§ Goal: Copy the listing below, replacing "TITLE" with "NAME" and leaving everything else unchanged.

§ Data entries:
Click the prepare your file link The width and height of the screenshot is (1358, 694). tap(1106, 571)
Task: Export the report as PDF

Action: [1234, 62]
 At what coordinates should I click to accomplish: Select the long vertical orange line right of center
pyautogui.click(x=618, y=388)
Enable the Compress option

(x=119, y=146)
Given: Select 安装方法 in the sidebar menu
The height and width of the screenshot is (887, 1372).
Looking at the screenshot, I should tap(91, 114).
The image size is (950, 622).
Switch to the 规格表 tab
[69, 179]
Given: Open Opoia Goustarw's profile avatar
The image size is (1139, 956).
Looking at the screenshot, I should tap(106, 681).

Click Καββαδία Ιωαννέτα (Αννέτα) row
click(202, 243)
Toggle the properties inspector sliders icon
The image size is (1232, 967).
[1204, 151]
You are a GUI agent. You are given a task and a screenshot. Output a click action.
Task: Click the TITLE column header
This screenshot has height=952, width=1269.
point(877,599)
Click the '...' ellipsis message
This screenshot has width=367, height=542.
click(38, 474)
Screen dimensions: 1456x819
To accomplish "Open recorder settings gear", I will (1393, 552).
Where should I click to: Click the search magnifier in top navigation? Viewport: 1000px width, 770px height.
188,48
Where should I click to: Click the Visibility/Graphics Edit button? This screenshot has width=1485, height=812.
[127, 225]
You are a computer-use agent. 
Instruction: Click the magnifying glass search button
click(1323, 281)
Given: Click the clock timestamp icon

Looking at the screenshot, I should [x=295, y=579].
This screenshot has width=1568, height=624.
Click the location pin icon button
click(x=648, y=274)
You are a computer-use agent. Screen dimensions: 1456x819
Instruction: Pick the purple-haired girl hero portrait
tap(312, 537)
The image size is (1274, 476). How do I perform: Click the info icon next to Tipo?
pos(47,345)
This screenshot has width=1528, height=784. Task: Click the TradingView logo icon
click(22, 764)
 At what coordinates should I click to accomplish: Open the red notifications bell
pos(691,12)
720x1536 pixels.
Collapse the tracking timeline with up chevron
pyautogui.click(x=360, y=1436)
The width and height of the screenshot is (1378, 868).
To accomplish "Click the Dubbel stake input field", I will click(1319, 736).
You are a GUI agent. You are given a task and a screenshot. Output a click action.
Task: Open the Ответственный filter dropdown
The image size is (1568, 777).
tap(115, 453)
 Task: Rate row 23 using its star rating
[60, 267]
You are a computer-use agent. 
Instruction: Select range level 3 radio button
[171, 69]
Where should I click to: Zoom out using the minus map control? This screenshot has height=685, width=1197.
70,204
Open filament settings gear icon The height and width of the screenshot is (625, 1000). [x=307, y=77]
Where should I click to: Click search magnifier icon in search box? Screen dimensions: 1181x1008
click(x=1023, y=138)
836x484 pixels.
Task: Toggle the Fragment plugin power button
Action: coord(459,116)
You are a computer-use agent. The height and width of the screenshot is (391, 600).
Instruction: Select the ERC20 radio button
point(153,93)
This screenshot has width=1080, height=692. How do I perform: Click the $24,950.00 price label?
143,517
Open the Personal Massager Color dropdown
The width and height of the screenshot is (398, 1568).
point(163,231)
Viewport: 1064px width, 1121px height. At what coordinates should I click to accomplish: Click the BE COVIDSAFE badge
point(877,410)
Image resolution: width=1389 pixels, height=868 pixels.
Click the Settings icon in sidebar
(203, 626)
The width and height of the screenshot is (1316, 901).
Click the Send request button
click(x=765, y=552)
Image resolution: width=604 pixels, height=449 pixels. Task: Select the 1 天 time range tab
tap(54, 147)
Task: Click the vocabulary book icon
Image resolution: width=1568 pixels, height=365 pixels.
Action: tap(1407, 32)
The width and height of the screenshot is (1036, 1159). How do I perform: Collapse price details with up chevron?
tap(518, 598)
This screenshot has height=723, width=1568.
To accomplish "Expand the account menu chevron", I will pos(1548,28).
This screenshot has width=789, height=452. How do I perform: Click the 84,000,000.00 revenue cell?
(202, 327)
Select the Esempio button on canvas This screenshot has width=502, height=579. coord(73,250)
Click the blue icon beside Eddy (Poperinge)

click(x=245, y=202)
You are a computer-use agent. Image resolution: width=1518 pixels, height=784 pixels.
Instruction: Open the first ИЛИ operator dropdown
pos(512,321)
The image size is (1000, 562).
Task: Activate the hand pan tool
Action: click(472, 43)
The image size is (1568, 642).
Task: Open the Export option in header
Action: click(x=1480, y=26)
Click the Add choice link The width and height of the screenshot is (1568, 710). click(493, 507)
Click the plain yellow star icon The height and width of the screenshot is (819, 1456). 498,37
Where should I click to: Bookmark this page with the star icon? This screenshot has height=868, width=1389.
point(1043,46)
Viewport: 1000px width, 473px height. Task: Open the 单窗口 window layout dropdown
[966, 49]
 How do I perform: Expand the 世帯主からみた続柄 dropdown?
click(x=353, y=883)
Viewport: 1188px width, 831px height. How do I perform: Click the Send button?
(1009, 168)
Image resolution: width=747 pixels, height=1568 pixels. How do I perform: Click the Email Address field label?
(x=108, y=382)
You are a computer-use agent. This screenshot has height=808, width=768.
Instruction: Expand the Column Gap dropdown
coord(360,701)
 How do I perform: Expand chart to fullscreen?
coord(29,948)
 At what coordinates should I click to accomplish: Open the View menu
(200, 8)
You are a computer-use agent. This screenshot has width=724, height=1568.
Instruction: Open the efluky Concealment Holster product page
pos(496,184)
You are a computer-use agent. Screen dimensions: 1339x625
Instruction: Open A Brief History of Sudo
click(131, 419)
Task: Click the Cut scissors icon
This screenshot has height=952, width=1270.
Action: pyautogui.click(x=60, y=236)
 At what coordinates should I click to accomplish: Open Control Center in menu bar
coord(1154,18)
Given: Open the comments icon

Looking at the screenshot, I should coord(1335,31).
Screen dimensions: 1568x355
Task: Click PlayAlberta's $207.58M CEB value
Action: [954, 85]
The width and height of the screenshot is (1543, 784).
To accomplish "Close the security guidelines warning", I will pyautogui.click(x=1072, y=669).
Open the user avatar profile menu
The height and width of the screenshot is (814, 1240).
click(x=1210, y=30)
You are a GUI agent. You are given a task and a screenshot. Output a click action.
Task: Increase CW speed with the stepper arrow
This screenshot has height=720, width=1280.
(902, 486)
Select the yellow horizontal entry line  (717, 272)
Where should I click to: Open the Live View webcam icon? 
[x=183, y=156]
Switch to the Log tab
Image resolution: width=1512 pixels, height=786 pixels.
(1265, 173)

§ Task response:
Click the prepare your file link The width and height of the screenshot is (1358, 694). tap(1106, 571)
Task: Export the report as PDF

Action: [1234, 62]
 At what coordinates should I click to accomplish: Select the long vertical orange line right of center
pyautogui.click(x=618, y=388)
Enable the Compress option

(x=119, y=146)
Given: Select 安装方法 in the sidebar menu
The height and width of the screenshot is (887, 1372).
Looking at the screenshot, I should tap(91, 114).
The image size is (950, 622).
Switch to the 规格表 tab
[69, 179]
Given: Open Opoia Goustarw's profile avatar
The image size is (1139, 956).
Looking at the screenshot, I should tap(106, 681).

Click Καββαδία Ιωαννέτα (Αννέτα) row
click(202, 243)
Toggle the properties inspector sliders icon
The image size is (1232, 967).
[1204, 151]
You are a GUI agent. You are given a task and a screenshot. Output a click action.
Task: Click the NAME column header
This screenshot has height=952, width=1269.
point(877,599)
Click the '...' ellipsis message
This screenshot has width=367, height=542.
click(38, 474)
Screen dimensions: 1456x819
To accomplish "Open recorder settings gear", I will (1393, 552).
Where should I click to: Click the search magnifier in top navigation? Viewport: 1000px width, 770px height.
188,48
Where should I click to: Click the Visibility/Graphics Edit button? This screenshot has width=1485, height=812.
[127, 225]
You are a computer-use agent. 
Instruction: Click the magnifying glass search button
click(1323, 281)
Given: Click the clock timestamp icon

Looking at the screenshot, I should [x=295, y=579].
This screenshot has width=1568, height=624.
Click the location pin icon button
click(x=648, y=274)
You are a computer-use agent. Screen dimensions: 1456x819
Instruction: Pick the purple-haired girl hero portrait
tap(312, 537)
The image size is (1274, 476). How do I perform: Click the info icon next to Tipo?
pos(47,345)
This screenshot has width=1528, height=784. Task: Click the TradingView logo icon
click(22, 764)
 At what coordinates should I click to accomplish: Open the red notifications bell
pos(691,12)
720x1536 pixels.
Collapse the tracking timeline with up chevron
pyautogui.click(x=360, y=1436)
The width and height of the screenshot is (1378, 868).
To accomplish "Click the Dubbel stake input field", I will click(1319, 736).
You are a GUI agent. You are given a task and a screenshot. Output a click action.
Task: Open the Ответственный filter dropdown
The image size is (1568, 777).
tap(115, 453)
 Task: Rate row 23 using its star rating
[60, 267]
You are a computer-use agent. 
Instruction: Select range level 3 radio button
[171, 69]
Where should I click to: Zoom out using the minus map control? This screenshot has height=685, width=1197.
70,204
Open filament settings gear icon The height and width of the screenshot is (625, 1000). [x=307, y=77]
Where should I click to: Click search magnifier icon in search box? Screen dimensions: 1181x1008
click(x=1023, y=138)
836x484 pixels.
Task: Toggle the Fragment plugin power button
Action: coord(459,116)
You are a computer-use agent. The height and width of the screenshot is (391, 600).
Instruction: Select the ERC20 radio button
point(153,93)
This screenshot has width=1080, height=692. How do I perform: Click the $24,950.00 price label?
143,517
Open the Personal Massager Color dropdown
The width and height of the screenshot is (398, 1568).
point(163,231)
Viewport: 1064px width, 1121px height. At what coordinates should I click to accomplish: Click the BE COVIDSAFE badge
point(877,410)
Image resolution: width=1389 pixels, height=868 pixels.
Click the Settings icon in sidebar
(203, 626)
The width and height of the screenshot is (1316, 901).
Click the Send request button
click(x=765, y=552)
Image resolution: width=604 pixels, height=449 pixels. Task: Select the 1 天 time range tab
tap(54, 147)
Task: Click the vocabulary book icon
Image resolution: width=1568 pixels, height=365 pixels.
Action: tap(1407, 32)
The width and height of the screenshot is (1036, 1159). How do I perform: Collapse price details with up chevron?
tap(518, 598)
This screenshot has height=723, width=1568.
To accomplish "Expand the account menu chevron", I will pos(1548,28).
This screenshot has width=789, height=452. How do I perform: Click the 84,000,000.00 revenue cell?
(202, 327)
Select the Esempio button on canvas This screenshot has width=502, height=579. coord(73,250)
Click the blue icon beside Eddy (Poperinge)

click(x=245, y=202)
You are a computer-use agent. Image resolution: width=1518 pixels, height=784 pixels.
Instruction: Open the first ИЛИ operator dropdown
pos(512,321)
The image size is (1000, 562).
Task: Activate the hand pan tool
Action: click(472, 43)
The image size is (1568, 642).
Task: Open the Export option in header
Action: click(x=1480, y=26)
Click the Add choice link The width and height of the screenshot is (1568, 710). click(493, 507)
Click the plain yellow star icon The height and width of the screenshot is (819, 1456). 498,37
Where should I click to: Bookmark this page with the star icon? This screenshot has height=868, width=1389.
point(1043,46)
Viewport: 1000px width, 473px height. Task: Open the 单窗口 window layout dropdown
[966, 49]
 How do I perform: Expand the 世帯主からみた続柄 dropdown?
click(x=353, y=883)
Viewport: 1188px width, 831px height. How do I perform: Click the Send button?
(1009, 168)
Image resolution: width=747 pixels, height=1568 pixels. How do I perform: Click the Email Address field label?
(x=108, y=382)
You are a computer-use agent. This screenshot has height=808, width=768.
Instruction: Expand the Column Gap dropdown
coord(360,701)
 How do I perform: Expand chart to fullscreen?
coord(29,948)
 At what coordinates should I click to accomplish: Open the View menu
(200, 8)
You are a computer-use agent. This screenshot has width=724, height=1568.
Instruction: Open the efluky Concealment Holster product page
pos(496,184)
You are a computer-use agent. Screen dimensions: 1339x625
Instruction: Open A Brief History of Sudo
click(131, 419)
Task: Click the Cut scissors icon
This screenshot has height=952, width=1270.
Action: pyautogui.click(x=60, y=236)
 At what coordinates should I click to accomplish: Open Control Center in menu bar
coord(1154,18)
Given: Open the comments icon

Looking at the screenshot, I should coord(1335,31).
Screen dimensions: 1568x355
Task: Click PlayAlberta's $207.58M CEB value
Action: [954, 85]
The width and height of the screenshot is (1543, 784).
To accomplish "Close the security guidelines warning", I will pyautogui.click(x=1072, y=669).
Open the user avatar profile menu
The height and width of the screenshot is (814, 1240).
click(x=1210, y=30)
You are a GUI agent. You are given a task and a screenshot. Output a click action.
Task: Increase CW speed with the stepper arrow
This screenshot has height=720, width=1280.
(902, 486)
Select the yellow horizontal entry line  (717, 272)
Where should I click to: Open the Live View webcam icon? 
[x=183, y=156]
Switch to the Log tab
Image resolution: width=1512 pixels, height=786 pixels.
(1265, 173)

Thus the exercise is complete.